Maximising your profit through smart menu design.
Today I’m going to talk you through the four key pillars of developing a profitable menu; and as a special bonus, I’m giving you my free top ten tips and tricks to maximise profitability and pricing. You’ll find the link for this at the end of this post and I strongly urge you to take a look at it and turn as much as you can into practice.
Did you know that a well-planned and strategised menu is one of the single most effective ways of driving revenue and profit?
Not only this, but if you’re wanting to increase your ticket value, speed up customer ordering, reduce food costs and drive repeat business, thoroughly reviewing your menu is a great place to start.
In this post, when referring to the menu, we’re talking about both the menu devise, whether that be a menu card, screen or board; and the food items and prices listed on it.
1. KNOW YOUR MARKET
Don’t try and be everything to everyone!! Get to know who your customers are, and more specifically who your ideal target market is. Figure out how they dine, when they dine and what they spend, and design your menu to suit.
An edgy, loud and uber-cool pop-up in a conservative part of town with an older audience might not fire, similarly an expensive white tablecloth, fine-dining establishment that also offers a kids’ menu might seem a little confused.
It’s important that you run your own race, but at the same time it never hurts to take a look at your competition from time to time. Doing so will provide you with some valuable insights into your target market and what they like and don’t like.
2. MENU DESIGN
Whether you use printed menus, menu boards, menu cards or a combination of these, your menu is a strategic communication tool so quality design and layout is critical.
Did you know customers spend about 60-90 seconds looking at a menu, and for some dining formats, such as food-halls, even less? To make things even more challenging, they will sometimes only devote 5-10 seconds to deciding whether they want to dine with you or not.
Your menu therefore needs to perfectly represent your brand but also present your food offering in a logical and easy format.
Avoid having too many menu items in each section; ideally seven or less. This will make it easy for customers to easily navigate your menu.
Studies show that when reading a menu, customers’ eyes are normally first drawn to a spot near the centre. They then look to the top right corner and move in an anti –clockwise direction around the menu. Understanding this will provide some valuable clues on how to best lay out your menu.
Don’t let the price be the dominant item on the menu. If it is, customers will shop based on price more so than the actual food items.
By putting the focus on the name of the dish and it’s descriptor, your customers are more likely to make their decision based on their attraction to the dish, and then use this to justify price.
To carry this logic one step further, it’s good practice to avoid stacking the prices on top of each other in a column. We call this column pricing, and when your menu is laid out like this, customers often subconsciously scan down the column of prices to help make their choice.
I recommend leaving the dollar symbols (or the Euros, Pounds or Yen) off the price and use a smaller font to display the decimal value.

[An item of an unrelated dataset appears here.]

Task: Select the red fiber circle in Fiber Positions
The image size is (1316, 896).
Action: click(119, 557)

In the example below you can see the price written three different ways. They all communicate the exact same information, but the right hand version helps take the focus off the price; placing the focus instead on the dish its self.

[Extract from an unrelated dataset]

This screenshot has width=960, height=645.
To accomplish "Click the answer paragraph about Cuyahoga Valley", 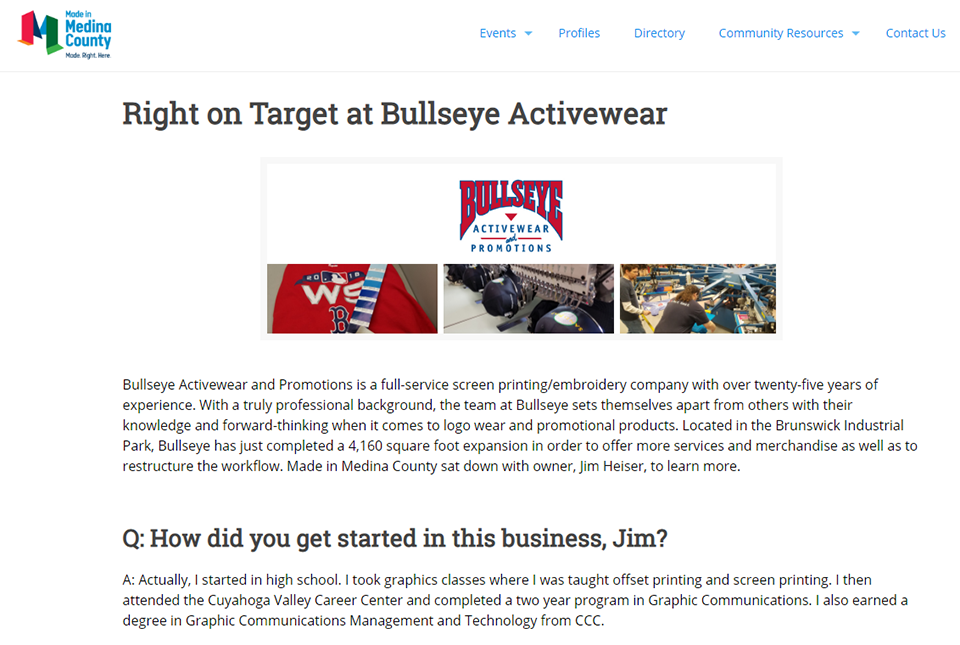I will pos(515,600).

When thinking about your price, your goal should be to sell to the greatest number of meals to the greatest number of people at the highest possible price. When this is perfectly balanced your profit is being maximised.
Make sure you know your food costs so that you can set your selling price at least three, but ideally four times higher than this cost. This will achieve a food cost of 25-32% of your selling price. –We call this bottom up pricing.
You also need to consider this alongside top-down pricing, which is what you believe the market will be prepared to spend. Ideally these two prices look about the same, however if they don’t, you will need to find ways of reducing your food costs by tweaking the recipe, finding alternative ingredients or reducing portioning. -Do not drop your price below this three to four times multiplier.
Consider how the price of each item on the menu affects the perception of price of the other items. As an example, imagine the majority of mains on a menu are around $25, but one main is $35. How will your customers perceive this? For some, that $35 dish will make the cheaper dishes look like great value. Meanwhile others may think that $35 dish is something really special.
4. THE FOOD
Wherever possible consider menu items that share common ingredients, or base sauces to help streamline the kitchen operation and keep your labour costs as low as possible.
Consider logical add-ons, preferably with a good margin, that will help boost your ticket value.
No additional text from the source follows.